The next morning William slept late, then set forth being a tourist. His happiness at wandering the streets of London was tempered by his wife’s absence. They’d not traveled much together. Still, over the next ten days he found it satisfying to jettison his habitual frugality and splurge, going to restaurants, the theater (seeing two plays by Harold Pinter, commenting during the one Islay-to-London call from Maggie, “His characters all talk pared down, like Newfoundlanders. Wonderful stuff”) and museums. He spent an afternoon in Regent’s Park. He visited Churchill’s underground war headquarters. He didn’t know a soul in London; his days and evenings were solitary; he enjoyed himself immensely.

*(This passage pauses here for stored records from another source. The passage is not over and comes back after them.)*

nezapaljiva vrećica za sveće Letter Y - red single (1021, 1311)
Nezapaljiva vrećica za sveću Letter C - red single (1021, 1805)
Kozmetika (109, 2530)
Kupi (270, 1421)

The newlyweds had hired a car to take them to the early afternoon ferry from the Caledonian MacBrayne terminal at Kennacraig, on the Argyll mainland, which docked at Port Askaig on Islay. Isador Tecosky met them with his car and drove them to Port Charlotte, where they checked in to the Port Charlotte Hotel. Beautiful sea view out onto Loch Indaal. They spent the next afternoon with Stefania and Isador at their house, in the village of Eilean Dubh. It was of course the first time David had met them. That night, sitting on the rim of the bathtub in their hotel room as the bath filled, Maggie said to David, sitting cross-legged on the floor, “They’ve never been not kind. Never not, and I must’ve tested their patience, being a stubborn kid. I caught myself staring at them today, sort of a trance of remembering. I didn’t even offer to help with coffee. I haven’t seen them in quite a while. Especially Stefania, but both are slowed down so much, those creaky old bones. Stefania forgets things left and right. And I do not like Izzy’s cough, either. But they are dear, dear people. The dearest to me. They gave my mom and dad a life in so many ways.”